Pavel Espitia

Posted on Apr 14 • Edited on Apr 15

I Built an AI Smart Contract Auditor in a Weekend — Here's How

#web3 #ai #security #typescript

Smart contract audits cost $5K-$50K and take weeks. I built a CLI tool that catches the same classes of vulnerabilities in seconds, using AI — and it works with free local models too.

What is spectr-ai?

spectr-ai is a command-line tool that analyzes Solidity and Vyper smart contracts for security vulnerabilities, gas optimizations, and best practice violations. It uses Claude (Anthropic's API) or local models via Ollama.

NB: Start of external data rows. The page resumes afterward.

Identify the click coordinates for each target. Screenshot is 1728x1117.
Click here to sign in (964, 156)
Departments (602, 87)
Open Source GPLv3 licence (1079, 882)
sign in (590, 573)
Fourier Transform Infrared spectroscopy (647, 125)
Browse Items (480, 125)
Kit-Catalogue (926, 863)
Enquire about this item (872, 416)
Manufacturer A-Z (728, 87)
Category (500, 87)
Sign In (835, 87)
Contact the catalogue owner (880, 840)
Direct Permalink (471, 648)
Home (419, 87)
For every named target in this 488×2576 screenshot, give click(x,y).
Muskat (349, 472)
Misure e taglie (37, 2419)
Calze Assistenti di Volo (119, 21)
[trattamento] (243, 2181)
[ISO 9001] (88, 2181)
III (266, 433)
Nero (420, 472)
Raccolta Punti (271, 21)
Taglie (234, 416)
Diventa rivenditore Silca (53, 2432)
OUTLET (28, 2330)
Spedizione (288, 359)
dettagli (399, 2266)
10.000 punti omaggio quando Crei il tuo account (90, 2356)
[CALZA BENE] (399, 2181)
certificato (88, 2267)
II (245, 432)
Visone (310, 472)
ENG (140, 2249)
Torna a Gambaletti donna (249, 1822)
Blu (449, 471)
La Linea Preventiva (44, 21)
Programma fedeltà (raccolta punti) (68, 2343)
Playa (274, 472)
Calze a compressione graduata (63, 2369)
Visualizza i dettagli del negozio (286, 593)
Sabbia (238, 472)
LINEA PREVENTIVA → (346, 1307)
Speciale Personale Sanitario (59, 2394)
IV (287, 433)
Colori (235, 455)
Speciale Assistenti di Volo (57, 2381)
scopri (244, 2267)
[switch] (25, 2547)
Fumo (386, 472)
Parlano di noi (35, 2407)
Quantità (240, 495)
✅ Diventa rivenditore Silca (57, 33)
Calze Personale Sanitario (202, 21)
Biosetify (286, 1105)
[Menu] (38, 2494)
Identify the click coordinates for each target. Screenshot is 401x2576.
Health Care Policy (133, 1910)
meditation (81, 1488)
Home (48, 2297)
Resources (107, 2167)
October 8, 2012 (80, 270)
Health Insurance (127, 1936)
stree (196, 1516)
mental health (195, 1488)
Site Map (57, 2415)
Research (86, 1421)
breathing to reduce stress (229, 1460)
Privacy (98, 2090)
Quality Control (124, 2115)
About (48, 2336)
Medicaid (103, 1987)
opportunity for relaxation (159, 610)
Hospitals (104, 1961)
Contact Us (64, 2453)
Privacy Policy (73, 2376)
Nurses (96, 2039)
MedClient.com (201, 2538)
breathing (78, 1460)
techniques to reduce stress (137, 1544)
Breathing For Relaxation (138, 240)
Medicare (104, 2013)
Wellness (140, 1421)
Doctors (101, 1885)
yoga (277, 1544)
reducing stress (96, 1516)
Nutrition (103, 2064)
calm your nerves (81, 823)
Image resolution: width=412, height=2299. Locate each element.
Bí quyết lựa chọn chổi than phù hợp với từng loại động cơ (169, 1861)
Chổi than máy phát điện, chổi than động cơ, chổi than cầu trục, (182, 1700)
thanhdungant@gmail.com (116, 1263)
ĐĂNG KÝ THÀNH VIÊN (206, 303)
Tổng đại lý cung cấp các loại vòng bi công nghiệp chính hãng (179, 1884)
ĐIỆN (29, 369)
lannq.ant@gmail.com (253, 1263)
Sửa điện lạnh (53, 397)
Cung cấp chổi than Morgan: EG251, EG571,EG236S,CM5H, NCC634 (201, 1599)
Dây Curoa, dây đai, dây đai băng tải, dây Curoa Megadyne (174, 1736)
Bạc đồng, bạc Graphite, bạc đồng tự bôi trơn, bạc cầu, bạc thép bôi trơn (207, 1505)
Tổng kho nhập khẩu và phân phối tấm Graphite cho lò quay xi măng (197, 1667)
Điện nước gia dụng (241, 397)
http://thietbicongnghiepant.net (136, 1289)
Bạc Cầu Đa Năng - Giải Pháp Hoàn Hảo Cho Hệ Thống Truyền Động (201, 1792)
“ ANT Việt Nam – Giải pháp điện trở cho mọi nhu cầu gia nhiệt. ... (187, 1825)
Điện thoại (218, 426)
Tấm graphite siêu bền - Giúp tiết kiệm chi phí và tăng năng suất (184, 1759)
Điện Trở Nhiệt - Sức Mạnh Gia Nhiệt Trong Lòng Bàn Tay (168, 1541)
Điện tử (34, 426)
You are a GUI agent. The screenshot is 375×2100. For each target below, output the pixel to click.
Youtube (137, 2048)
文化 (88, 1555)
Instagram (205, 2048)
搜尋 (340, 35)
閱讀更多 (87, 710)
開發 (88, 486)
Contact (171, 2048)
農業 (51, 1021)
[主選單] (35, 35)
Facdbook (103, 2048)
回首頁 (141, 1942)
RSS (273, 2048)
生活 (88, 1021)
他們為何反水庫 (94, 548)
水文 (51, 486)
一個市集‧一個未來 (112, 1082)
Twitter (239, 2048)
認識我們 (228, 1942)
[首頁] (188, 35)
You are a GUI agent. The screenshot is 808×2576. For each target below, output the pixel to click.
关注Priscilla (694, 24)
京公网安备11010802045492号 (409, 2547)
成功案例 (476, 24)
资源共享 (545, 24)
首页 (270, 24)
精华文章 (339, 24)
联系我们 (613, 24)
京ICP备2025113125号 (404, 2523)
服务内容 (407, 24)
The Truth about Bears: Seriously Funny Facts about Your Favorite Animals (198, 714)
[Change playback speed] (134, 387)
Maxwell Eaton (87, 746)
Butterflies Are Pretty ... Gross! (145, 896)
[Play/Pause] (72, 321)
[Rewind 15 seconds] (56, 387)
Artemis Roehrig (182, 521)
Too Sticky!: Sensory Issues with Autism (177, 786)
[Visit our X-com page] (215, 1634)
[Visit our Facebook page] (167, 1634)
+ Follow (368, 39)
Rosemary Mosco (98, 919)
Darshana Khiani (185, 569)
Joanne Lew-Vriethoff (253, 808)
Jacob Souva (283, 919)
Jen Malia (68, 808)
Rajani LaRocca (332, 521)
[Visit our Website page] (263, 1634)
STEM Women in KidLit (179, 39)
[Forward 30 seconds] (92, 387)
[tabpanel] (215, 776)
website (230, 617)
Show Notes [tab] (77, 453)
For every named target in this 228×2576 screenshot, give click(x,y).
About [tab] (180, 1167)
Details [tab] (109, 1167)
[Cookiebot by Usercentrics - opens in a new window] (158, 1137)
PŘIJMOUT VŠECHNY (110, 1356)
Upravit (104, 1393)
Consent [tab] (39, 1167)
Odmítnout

spectr-ai contracts/Vault.sol

Output:

   CRITICAL  — 2 issues

  ● Reentrancy vulnerability in withdraw()
    #1 withdraw() at contracts/Vault.sol:20

    External call via msg.sender.call() before updating balances.
    → Apply checks-effects-interactions pattern.

    ┌─ suggested fix
    │ function withdraw() public {
    │     uint256 amount = balances[msg.sender];
    │     balances[msg.sender] = 0;
    │     (bool success, ) = msg.sender.call{value: amount}("");
    │     require(success, "Transfer failed");
    │ }
    └─

  ┌────────────────────────────────────────┐
  │ Summary                                │
  │ ● critical     2  ████████████████     │
  │ ● high         1  ████████             │
  │ ▲ medium       1  ████████             │
  │  RISK: CRITICAL                        │
  └────────────────────────────────────────┘

Why I Built It

I'm a fullstack TypeScript developer getting deeper into blockchain and AI. The intersection of these two fields has a clear gap: security tooling that's accessible to individual developers.

Static analyzers like Slither and Mythril are powerful but limited to pattern matching. They can't reason about business logic or explain why something is dangerous. LLMs can.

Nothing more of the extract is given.